» **Data in this exercise**
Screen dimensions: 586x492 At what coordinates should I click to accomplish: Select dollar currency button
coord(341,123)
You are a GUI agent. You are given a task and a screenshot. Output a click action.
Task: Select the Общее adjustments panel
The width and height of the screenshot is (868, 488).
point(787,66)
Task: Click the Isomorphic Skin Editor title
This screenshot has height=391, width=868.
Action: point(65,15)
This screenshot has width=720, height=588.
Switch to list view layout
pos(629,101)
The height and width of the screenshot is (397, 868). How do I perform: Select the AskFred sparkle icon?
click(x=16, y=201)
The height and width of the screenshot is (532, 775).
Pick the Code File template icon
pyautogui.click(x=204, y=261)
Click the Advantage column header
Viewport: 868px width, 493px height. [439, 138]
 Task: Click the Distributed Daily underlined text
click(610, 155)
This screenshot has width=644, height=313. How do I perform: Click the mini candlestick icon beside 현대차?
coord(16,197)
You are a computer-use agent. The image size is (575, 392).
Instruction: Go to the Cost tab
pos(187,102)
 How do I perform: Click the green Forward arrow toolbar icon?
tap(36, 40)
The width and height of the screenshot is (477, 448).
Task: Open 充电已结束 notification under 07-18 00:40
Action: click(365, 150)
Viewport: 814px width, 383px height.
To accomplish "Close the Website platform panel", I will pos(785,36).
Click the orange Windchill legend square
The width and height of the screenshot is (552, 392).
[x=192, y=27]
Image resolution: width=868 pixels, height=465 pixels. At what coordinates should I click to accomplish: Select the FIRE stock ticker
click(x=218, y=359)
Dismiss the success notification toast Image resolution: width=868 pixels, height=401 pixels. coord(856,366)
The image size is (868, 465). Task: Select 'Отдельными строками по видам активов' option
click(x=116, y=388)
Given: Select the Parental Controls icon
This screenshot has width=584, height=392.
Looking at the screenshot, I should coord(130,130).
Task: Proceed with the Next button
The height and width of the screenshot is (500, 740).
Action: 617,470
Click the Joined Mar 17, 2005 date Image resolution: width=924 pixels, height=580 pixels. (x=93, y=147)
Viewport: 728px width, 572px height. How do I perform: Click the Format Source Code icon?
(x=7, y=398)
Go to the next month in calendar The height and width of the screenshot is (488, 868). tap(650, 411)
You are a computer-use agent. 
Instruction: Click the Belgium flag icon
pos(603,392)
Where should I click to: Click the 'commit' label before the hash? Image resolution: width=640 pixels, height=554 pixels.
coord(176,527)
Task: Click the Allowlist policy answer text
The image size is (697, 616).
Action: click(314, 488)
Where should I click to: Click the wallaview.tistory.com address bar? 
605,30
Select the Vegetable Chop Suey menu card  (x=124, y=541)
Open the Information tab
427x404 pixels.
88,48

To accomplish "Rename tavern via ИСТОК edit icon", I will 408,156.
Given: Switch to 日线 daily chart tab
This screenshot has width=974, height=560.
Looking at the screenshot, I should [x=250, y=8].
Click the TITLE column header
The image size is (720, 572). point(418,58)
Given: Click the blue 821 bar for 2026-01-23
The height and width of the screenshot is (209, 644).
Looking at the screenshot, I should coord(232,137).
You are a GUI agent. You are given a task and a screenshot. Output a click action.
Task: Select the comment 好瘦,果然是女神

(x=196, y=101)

» **What is being asked**
The task requires an exact copy of all the lines above.

» **Completed exercise**
Screen dimensions: 586x492 At what coordinates should I click to accomplish: Select dollar currency button
coord(341,123)
You are a GUI agent. You are given a task and a screenshot. Output a click action.
Task: Select the Общее adjustments panel
The width and height of the screenshot is (868, 488).
point(787,66)
Task: Click the Isomorphic Skin Editor title
This screenshot has height=391, width=868.
Action: point(65,15)
This screenshot has width=720, height=588.
Switch to list view layout
pos(629,101)
The height and width of the screenshot is (397, 868). How do I perform: Select the AskFred sparkle icon?
click(x=16, y=201)
The height and width of the screenshot is (532, 775).
Pick the Code File template icon
pyautogui.click(x=204, y=261)
Click the Advantage column header
Viewport: 868px width, 493px height. [439, 138]
 Task: Click the Distributed Daily underlined text
click(610, 155)
This screenshot has width=644, height=313. How do I perform: Click the mini candlestick icon beside 현대차?
coord(16,197)
You are a computer-use agent. The image size is (575, 392).
Instruction: Go to the Cost tab
pos(187,102)
 How do I perform: Click the green Forward arrow toolbar icon?
tap(36, 40)
The width and height of the screenshot is (477, 448).
Task: Open 充电已结束 notification under 07-18 00:40
Action: click(365, 150)
Viewport: 814px width, 383px height.
To accomplish "Close the Website platform panel", I will pos(785,36).
Click the orange Windchill legend square
The width and height of the screenshot is (552, 392).
[x=192, y=27]
Image resolution: width=868 pixels, height=465 pixels. At what coordinates should I click to accomplish: Select the FIRE stock ticker
click(x=218, y=359)
Dismiss the success notification toast Image resolution: width=868 pixels, height=401 pixels. coord(856,366)
The image size is (868, 465). Task: Select 'Отдельными строками по видам активов' option
click(x=116, y=388)
Given: Select the Parental Controls icon
This screenshot has width=584, height=392.
Looking at the screenshot, I should coord(130,130).
Task: Proceed with the Next button
The height and width of the screenshot is (500, 740).
Action: 617,470
Click the Joined Mar 17, 2005 date Image resolution: width=924 pixels, height=580 pixels. (x=93, y=147)
Viewport: 728px width, 572px height. How do I perform: Click the Format Source Code icon?
(x=7, y=398)
Go to the next month in calendar The height and width of the screenshot is (488, 868). tap(650, 411)
You are a computer-use agent. 
Instruction: Click the Belgium flag icon
pos(603,392)
Where should I click to: Click the 'commit' label before the hash? Image resolution: width=640 pixels, height=554 pixels.
coord(176,527)
Task: Click the Allowlist policy answer text
The image size is (697, 616).
Action: click(314, 488)
Where should I click to: Click the wallaview.tistory.com address bar? 
605,30
Select the Vegetable Chop Suey menu card  (x=124, y=541)
Open the Information tab
427x404 pixels.
88,48

To accomplish "Rename tavern via ИСТОК edit icon", I will 408,156.
Given: Switch to 日线 daily chart tab
This screenshot has width=974, height=560.
Looking at the screenshot, I should [x=250, y=8].
Click the TITLE column header
The image size is (720, 572). point(418,58)
Given: Click the blue 821 bar for 2026-01-23
The height and width of the screenshot is (209, 644).
Looking at the screenshot, I should coord(232,137).
You are a GUI agent. You are given a task and a screenshot. Output a click action.
Task: Select the comment 好瘦,果然是女神

(x=196, y=101)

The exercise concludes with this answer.